** Opening SOURCE MATERIAL block **
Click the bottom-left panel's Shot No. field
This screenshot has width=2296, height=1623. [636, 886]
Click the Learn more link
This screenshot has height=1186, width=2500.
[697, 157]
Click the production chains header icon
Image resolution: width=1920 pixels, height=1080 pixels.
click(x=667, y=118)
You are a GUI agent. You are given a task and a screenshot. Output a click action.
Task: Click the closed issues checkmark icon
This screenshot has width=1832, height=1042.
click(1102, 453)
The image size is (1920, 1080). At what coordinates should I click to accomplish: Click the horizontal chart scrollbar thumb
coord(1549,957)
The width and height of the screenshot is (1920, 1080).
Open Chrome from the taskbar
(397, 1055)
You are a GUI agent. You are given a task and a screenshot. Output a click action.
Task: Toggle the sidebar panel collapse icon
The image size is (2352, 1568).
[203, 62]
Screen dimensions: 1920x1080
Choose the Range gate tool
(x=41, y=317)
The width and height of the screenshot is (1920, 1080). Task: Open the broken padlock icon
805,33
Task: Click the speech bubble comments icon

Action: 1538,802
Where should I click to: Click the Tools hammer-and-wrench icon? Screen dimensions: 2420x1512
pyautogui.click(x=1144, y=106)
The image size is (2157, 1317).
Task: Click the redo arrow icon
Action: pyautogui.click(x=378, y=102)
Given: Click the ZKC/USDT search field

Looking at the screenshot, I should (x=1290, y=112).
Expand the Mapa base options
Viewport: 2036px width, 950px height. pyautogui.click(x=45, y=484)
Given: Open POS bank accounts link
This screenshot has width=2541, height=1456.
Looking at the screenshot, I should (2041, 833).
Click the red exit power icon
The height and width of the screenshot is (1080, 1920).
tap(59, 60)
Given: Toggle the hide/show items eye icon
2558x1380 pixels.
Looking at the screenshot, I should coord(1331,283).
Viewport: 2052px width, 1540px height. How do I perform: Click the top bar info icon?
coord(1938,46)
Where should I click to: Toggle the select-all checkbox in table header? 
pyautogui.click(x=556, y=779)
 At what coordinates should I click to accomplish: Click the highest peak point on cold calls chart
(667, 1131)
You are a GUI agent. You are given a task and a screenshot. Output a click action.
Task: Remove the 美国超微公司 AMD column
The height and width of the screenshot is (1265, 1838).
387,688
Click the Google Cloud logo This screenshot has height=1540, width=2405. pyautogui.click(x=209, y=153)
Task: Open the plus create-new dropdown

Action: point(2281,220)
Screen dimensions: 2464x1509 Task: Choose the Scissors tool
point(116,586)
** Closing SOURCE MATERIAL block **
▶ **ACTION ITEM**
Each line of the material should be echoed exactly.

▶ **ANSWER BOX**
Click the bottom-left panel's Shot No. field
This screenshot has width=2296, height=1623. [636, 886]
Click the Learn more link
This screenshot has height=1186, width=2500.
[697, 157]
Click the production chains header icon
Image resolution: width=1920 pixels, height=1080 pixels.
click(x=667, y=118)
You are a GUI agent. You are given a task and a screenshot. Output a click action.
Task: Click the closed issues checkmark icon
This screenshot has width=1832, height=1042.
click(1102, 453)
The image size is (1920, 1080). At what coordinates should I click to accomplish: Click the horizontal chart scrollbar thumb
coord(1549,957)
The width and height of the screenshot is (1920, 1080).
Open Chrome from the taskbar
(397, 1055)
You are a GUI agent. You are given a task and a screenshot. Output a click action.
Task: Toggle the sidebar panel collapse icon
The image size is (2352, 1568).
[203, 62]
Screen dimensions: 1920x1080
Choose the Range gate tool
(x=41, y=317)
The width and height of the screenshot is (1920, 1080). Task: Open the broken padlock icon
805,33
Task: Click the speech bubble comments icon

Action: 1538,802
Where should I click to: Click the Tools hammer-and-wrench icon? Screen dimensions: 2420x1512
pyautogui.click(x=1144, y=106)
The image size is (2157, 1317).
Task: Click the redo arrow icon
Action: pyautogui.click(x=378, y=102)
Given: Click the ZKC/USDT search field

Looking at the screenshot, I should (x=1290, y=112).
Expand the Mapa base options
Viewport: 2036px width, 950px height. pyautogui.click(x=45, y=484)
Given: Open POS bank accounts link
This screenshot has width=2541, height=1456.
Looking at the screenshot, I should (2041, 833).
Click the red exit power icon
The height and width of the screenshot is (1080, 1920).
tap(59, 60)
Given: Toggle the hide/show items eye icon
2558x1380 pixels.
Looking at the screenshot, I should coord(1331,283).
Viewport: 2052px width, 1540px height. How do I perform: Click the top bar info icon?
coord(1938,46)
Where should I click to: Toggle the select-all checkbox in table header? 
pyautogui.click(x=556, y=779)
 At what coordinates should I click to accomplish: Click the highest peak point on cold calls chart
(667, 1131)
You are a GUI agent. You are given a task and a screenshot. Output a click action.
Task: Remove the 美国超微公司 AMD column
The height and width of the screenshot is (1265, 1838).
387,688
Click the Google Cloud logo This screenshot has height=1540, width=2405. pyautogui.click(x=209, y=153)
Task: Open the plus create-new dropdown

Action: point(2281,220)
Screen dimensions: 2464x1509 Task: Choose the Scissors tool
point(116,586)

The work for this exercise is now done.